Polina Panassenko a reçu jeudi 3 septembre le quatorzième prix littéraire Le Monde pour son deuxième roman, « À voix haute » (L’Olivier), remis à l’Hôtel de Massa, à Paris, au tout début de la saison des grands prix d’automne.
La distinction ouvre le calendrier des récompenses de la rentrée, quelques jours avant les premières sélections du Goncourt et du Renaudot. Elle place l’autrice franco-russe, née en 1989 et arrivée enfant en France, dans une position de favorite officieuse, dans le sillage de Laurent Mauvignier, lauréat 2025 du même prix avant de décrocher le Goncourt.
Un jury de treize journalistes
Le prix littéraire Le Monde est décerné par un jury de treize journalistes du quotidien, présidé par son directeur, Jérôme Fenoglio. Créé en 2013, il récompense, selon sa définition officielle, « un roman francophone de la rentrée littéraire, choisi à la fois pour ses qualités littéraires et pour la vision du monde qu’il propose ».
Le palmarès rassemble depuis douze ans des noms installés de la littérature française : Emmanuel Carrère, Alice Zeniter, Jérôme Ferrari ou Cécile Coulon figurent parmi les lauréats des éditions précédentes. En 2025, Laurent Mauvignier l’avait emporté pour « La Maison vide », qui a ensuite reçu le Goncourt, un enchaînement que la presse littéraire commente déjà comme un possible signal.
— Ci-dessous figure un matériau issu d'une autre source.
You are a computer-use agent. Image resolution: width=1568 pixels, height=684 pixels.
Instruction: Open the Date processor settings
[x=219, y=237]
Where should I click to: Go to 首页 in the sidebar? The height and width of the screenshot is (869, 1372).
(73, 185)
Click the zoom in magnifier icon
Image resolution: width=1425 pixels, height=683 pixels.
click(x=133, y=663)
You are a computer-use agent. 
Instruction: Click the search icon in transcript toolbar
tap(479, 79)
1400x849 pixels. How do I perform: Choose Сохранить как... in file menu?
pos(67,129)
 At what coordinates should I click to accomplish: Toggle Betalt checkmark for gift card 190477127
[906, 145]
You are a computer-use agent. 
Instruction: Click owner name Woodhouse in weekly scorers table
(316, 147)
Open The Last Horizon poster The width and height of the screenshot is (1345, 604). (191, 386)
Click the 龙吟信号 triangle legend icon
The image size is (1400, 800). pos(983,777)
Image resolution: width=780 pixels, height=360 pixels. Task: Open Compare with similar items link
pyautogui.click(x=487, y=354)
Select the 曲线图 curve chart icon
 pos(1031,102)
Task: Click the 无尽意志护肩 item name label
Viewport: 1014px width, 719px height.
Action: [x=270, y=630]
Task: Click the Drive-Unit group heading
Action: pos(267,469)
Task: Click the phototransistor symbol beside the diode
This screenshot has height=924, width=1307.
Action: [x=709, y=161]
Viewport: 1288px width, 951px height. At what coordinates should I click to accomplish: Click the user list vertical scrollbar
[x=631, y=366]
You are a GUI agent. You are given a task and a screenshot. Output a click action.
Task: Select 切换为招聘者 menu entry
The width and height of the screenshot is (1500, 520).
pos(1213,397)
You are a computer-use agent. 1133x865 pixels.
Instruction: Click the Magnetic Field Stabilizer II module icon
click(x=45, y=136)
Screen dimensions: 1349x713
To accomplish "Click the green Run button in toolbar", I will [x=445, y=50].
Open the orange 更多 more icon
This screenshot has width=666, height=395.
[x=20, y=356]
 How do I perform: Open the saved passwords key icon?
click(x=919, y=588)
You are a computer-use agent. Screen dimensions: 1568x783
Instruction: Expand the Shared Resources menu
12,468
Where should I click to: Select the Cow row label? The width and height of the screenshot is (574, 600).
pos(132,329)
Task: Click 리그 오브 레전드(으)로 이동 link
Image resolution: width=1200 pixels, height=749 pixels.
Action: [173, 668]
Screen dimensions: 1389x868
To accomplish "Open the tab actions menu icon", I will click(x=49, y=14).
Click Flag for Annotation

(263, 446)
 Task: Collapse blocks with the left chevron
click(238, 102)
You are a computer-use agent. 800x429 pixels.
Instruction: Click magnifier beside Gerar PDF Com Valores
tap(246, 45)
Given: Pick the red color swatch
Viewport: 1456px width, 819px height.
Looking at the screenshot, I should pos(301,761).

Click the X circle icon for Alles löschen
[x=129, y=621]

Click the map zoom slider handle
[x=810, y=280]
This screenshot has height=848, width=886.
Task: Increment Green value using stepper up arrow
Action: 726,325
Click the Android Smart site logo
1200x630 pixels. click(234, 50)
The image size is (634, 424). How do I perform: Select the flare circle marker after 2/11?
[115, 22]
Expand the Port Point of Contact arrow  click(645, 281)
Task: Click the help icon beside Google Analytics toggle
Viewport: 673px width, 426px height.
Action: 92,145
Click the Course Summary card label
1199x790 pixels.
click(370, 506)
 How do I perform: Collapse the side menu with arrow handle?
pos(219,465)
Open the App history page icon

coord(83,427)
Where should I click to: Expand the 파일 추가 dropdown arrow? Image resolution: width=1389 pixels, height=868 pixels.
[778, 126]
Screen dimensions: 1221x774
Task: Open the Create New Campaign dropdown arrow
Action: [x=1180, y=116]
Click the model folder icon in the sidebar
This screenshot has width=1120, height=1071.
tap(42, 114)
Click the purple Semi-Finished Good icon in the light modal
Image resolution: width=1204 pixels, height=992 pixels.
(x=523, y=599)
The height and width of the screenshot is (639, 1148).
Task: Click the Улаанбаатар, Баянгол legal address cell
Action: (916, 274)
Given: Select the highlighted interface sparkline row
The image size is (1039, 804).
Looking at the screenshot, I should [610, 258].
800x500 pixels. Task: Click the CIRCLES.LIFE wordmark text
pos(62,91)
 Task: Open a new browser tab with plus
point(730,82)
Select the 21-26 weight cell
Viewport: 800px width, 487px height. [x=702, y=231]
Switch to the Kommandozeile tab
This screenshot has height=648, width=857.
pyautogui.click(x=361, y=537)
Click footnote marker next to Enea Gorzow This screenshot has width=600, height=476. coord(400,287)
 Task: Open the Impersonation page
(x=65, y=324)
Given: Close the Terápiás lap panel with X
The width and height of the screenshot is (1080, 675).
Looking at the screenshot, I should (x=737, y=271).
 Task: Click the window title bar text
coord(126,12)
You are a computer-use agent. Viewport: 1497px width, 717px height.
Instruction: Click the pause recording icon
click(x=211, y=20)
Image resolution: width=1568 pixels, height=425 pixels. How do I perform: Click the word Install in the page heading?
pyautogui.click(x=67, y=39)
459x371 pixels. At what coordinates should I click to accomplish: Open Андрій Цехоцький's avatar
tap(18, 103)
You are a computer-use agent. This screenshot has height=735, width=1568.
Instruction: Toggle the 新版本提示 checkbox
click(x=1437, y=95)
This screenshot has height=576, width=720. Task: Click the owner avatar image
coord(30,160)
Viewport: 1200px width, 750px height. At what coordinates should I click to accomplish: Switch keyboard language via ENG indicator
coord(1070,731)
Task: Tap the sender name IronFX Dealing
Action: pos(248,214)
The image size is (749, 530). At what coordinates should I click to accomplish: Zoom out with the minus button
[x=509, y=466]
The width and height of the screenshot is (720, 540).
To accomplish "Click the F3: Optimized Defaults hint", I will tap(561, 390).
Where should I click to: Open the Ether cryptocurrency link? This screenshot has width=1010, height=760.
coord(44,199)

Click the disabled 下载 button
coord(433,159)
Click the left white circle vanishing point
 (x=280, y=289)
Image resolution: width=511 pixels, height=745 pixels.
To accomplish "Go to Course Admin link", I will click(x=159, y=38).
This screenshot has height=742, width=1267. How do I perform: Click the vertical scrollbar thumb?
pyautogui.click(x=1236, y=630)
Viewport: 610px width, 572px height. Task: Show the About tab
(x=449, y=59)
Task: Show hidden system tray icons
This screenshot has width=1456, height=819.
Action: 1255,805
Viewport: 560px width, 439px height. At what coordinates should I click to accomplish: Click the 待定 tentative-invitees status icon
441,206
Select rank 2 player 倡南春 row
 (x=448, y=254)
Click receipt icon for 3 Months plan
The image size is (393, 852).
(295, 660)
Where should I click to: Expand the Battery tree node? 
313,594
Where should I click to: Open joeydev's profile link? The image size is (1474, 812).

La cérémonie s’est tenue à l’Hôtel de Massa, siège de la Société des gens de lettres, dans le 14e arrondissement de Paris.
Un roman entre la France et Moscou
« À voix haute » suit une jeune femme qui, après avoir grandi en France, part en Russie chez son grand-père pour entrer à l’École du théâtre national de Moscou, au début des années 2010. Le récit croise l’apprentissage du métier d’actrice et une enquête familiale, jusqu’à la figure d’un aïeul victime du stalinisme. La réélection de Vladimir Poutine et les manifestations qui la suivent traversent en toile de fond ce roman de formation, écrit par une autrice qui a elle-même suivi une formation de comédienne.
Le jury décrit un texte qui aborde « l’identité, l’exil, la langue et la transmission », sur un ton tour à tour « grave » et « souvent drôle », selon la présentation retenue par le quotidien. Le roman est paru le 21 août, dans une rentrée littéraire de 461 romans, en légère baisse par rapport à 2025.
Une lauréate déjà primée pour son premier roman
Polina Panassenko n’en est pas à sa première reconnaissance. Son premier roman, « Tenir sa langue » (L’Olivier, 2022), avait obtenu le prix littéraire de la Porte Dorée en 2023 et rencontré un large public : environ 25 000 exemplaires vendus en grand format, puis près de 35 000 en poche dans l’édition Points de 2023, selon Livres Hebdo.
Le nouveau titre reste, lui, en tout début de course commerciale. « À voix haute » s’était écoulé à environ 1 500 exemplaires depuis sa sortie, d’après les chiffres cités par Livres Hebdo au moment de l’annonce, un volume que le prix pourrait faire nettement grimper à l’approche de l’automne. Écrivaine, traductrice et comédienne, l’autrice puise dans ce parcours théâtral la matière même de son livre.
Un premier jalon avant Goncourt et Renaudot
Le prix littéraire Le Monde n’est pas doté financièrement, mais il offre une visibilité recherchée à l’entrée de la période la plus dense de l’année pour l’édition. Contrairement aux grandes académies, il tranche en une seule fois, sans sélections successives, ce qui en fait l’un des premiers verdicts complets de la saison.
La suite du calendrier est déjà fixée. L’Académie Goncourt a dévoilé mercredi 2 septembre sa première sélection de seize romans pour sa 124e édition, avant une deuxième liste le 6 octobre, les finalistes le 27 octobre et la proclamation du lauréat le 3 novembre, au restaurant Drouant. Le prix Renaudot doit être annoncé le même jour.